Oggi la Madonna del Popolo aquilano è nella cappella dedicata alle vittime del sisma del 2009, insieme al libro delle foto di quei volti sorridenti andati via in una notte.

Convivere con il terremoto cambia la lettura del presente: per questo molti giovani vanno via dall’Aquila e dalle terre dei sismi, perchè scappano dal peso di non voler affrontare questo presente pesante. E quindi come pensare le città post-sisma? Di acquirenti e non di abitanti? Il terremoto induce i singoli a contare il tempo avanti, a voler pensare a una normalità immediata, a contare quanto si è perso e si sta perdendo e a essere insofferenti all’attesa di qualcosa che verrà, che sarà più bello, come dicono i turisti e chi non vive nelle città colpite. Per difendere la possibilità di vivere nell’Italia dei terremoti, non bisogna aspettare che il terremoto ci restituisca città antisismiche che perdono i loro originari abitanti. Si può sperare in città sicure da subito, con interventi mirati e diffusi, in zone individuate come a rischio.
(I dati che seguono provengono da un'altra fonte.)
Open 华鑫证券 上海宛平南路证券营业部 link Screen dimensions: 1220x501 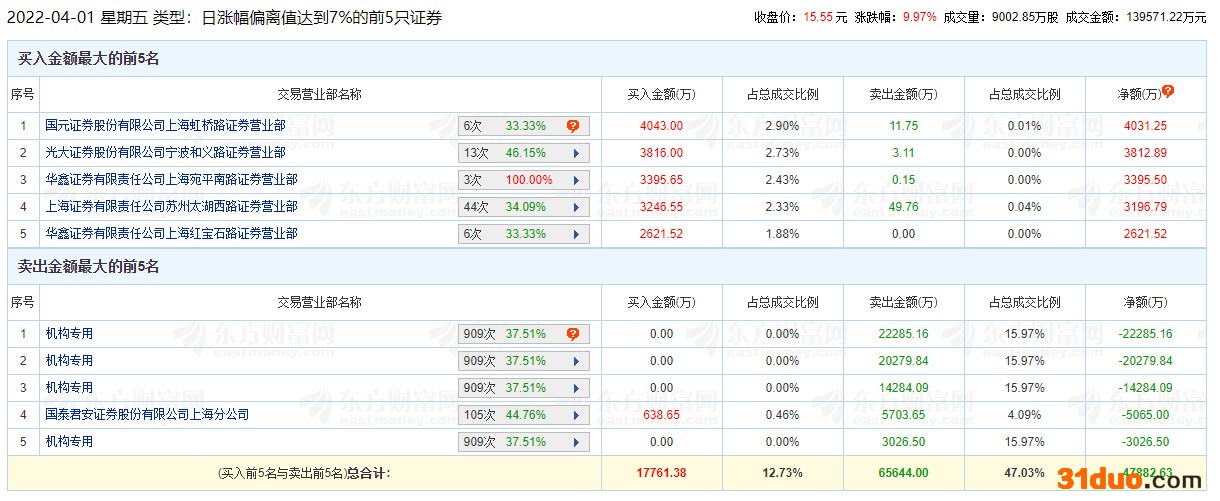[171, 180]
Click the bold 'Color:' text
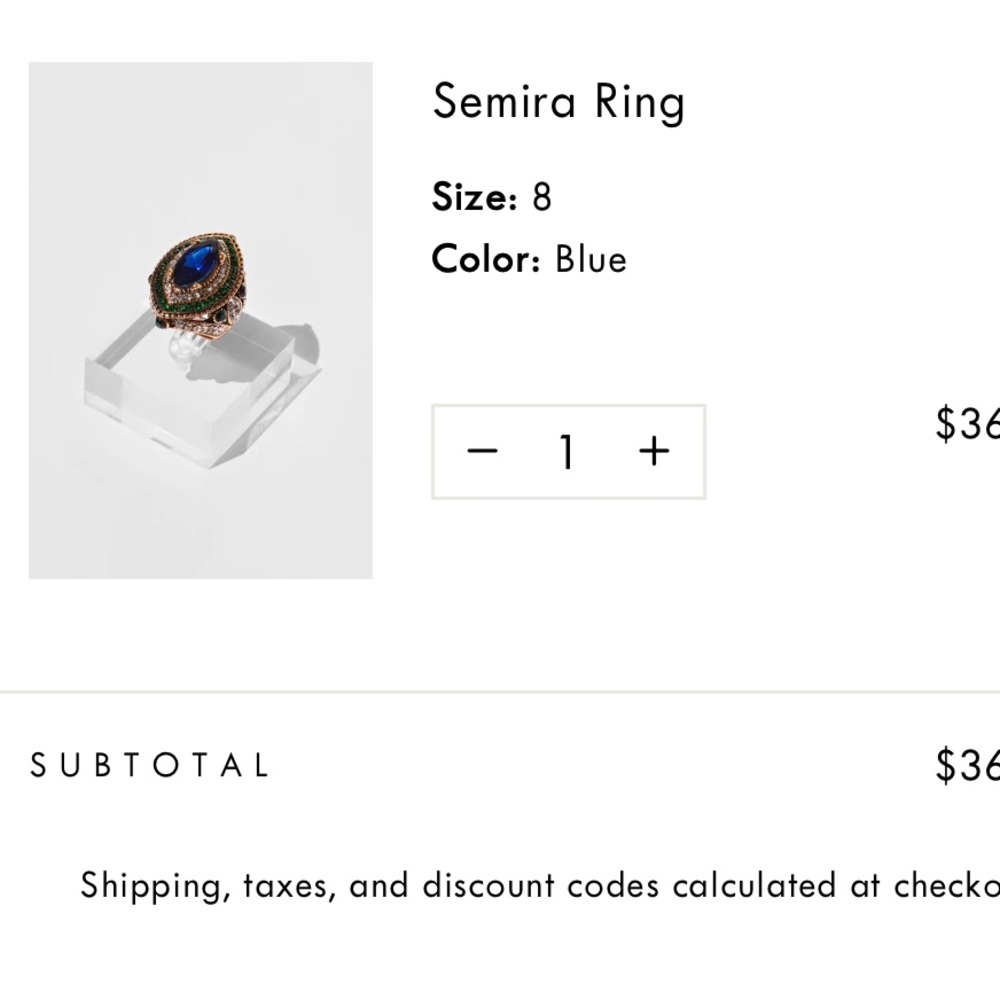 click(487, 259)
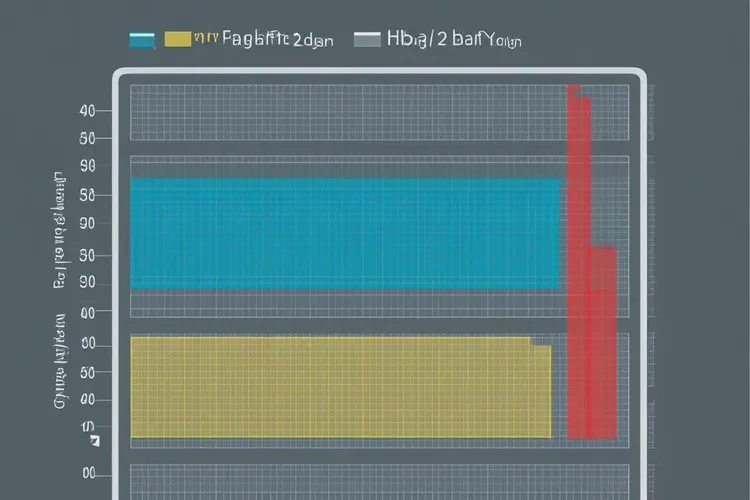Click the bottom '00' y-axis tick label
This screenshot has height=500, width=750.
tap(88, 473)
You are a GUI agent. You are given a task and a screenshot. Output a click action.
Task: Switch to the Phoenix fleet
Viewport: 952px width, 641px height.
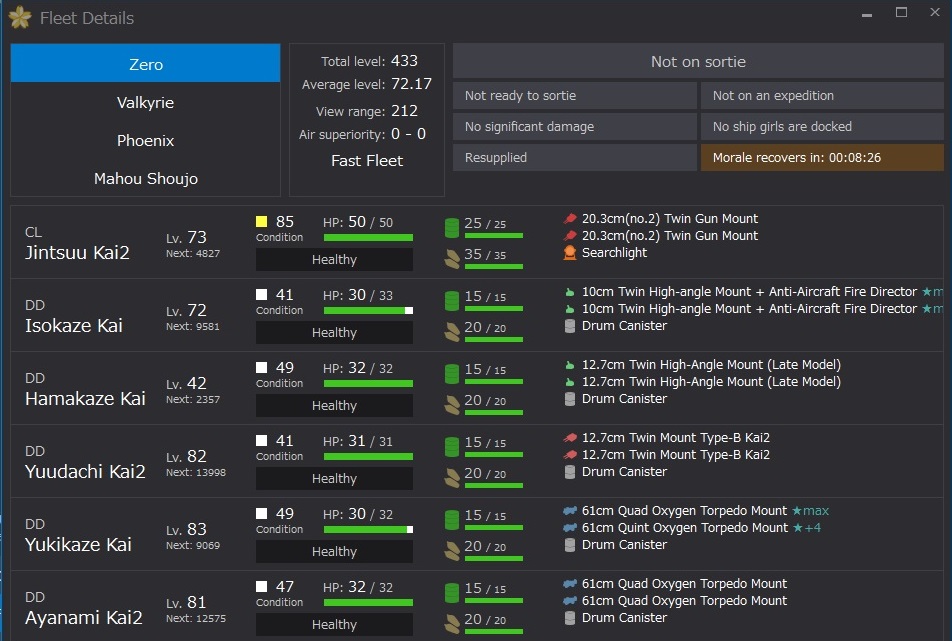pos(146,141)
Sono necessarie operazioni che insegnano alla cittadinanza ad avere un ruolo attivo nel recupero della propria identità di territorio sismico, per fugare rassegnazione e attesa, implementando una partecipazione diversa alle dinamiche della propria città e della sua storia. E’ un percorso lungo, che deve iniziare subito.

E poi, per chi vuole, si può sempre aggiungere una preghiera alla Madonna del popolo aquilano.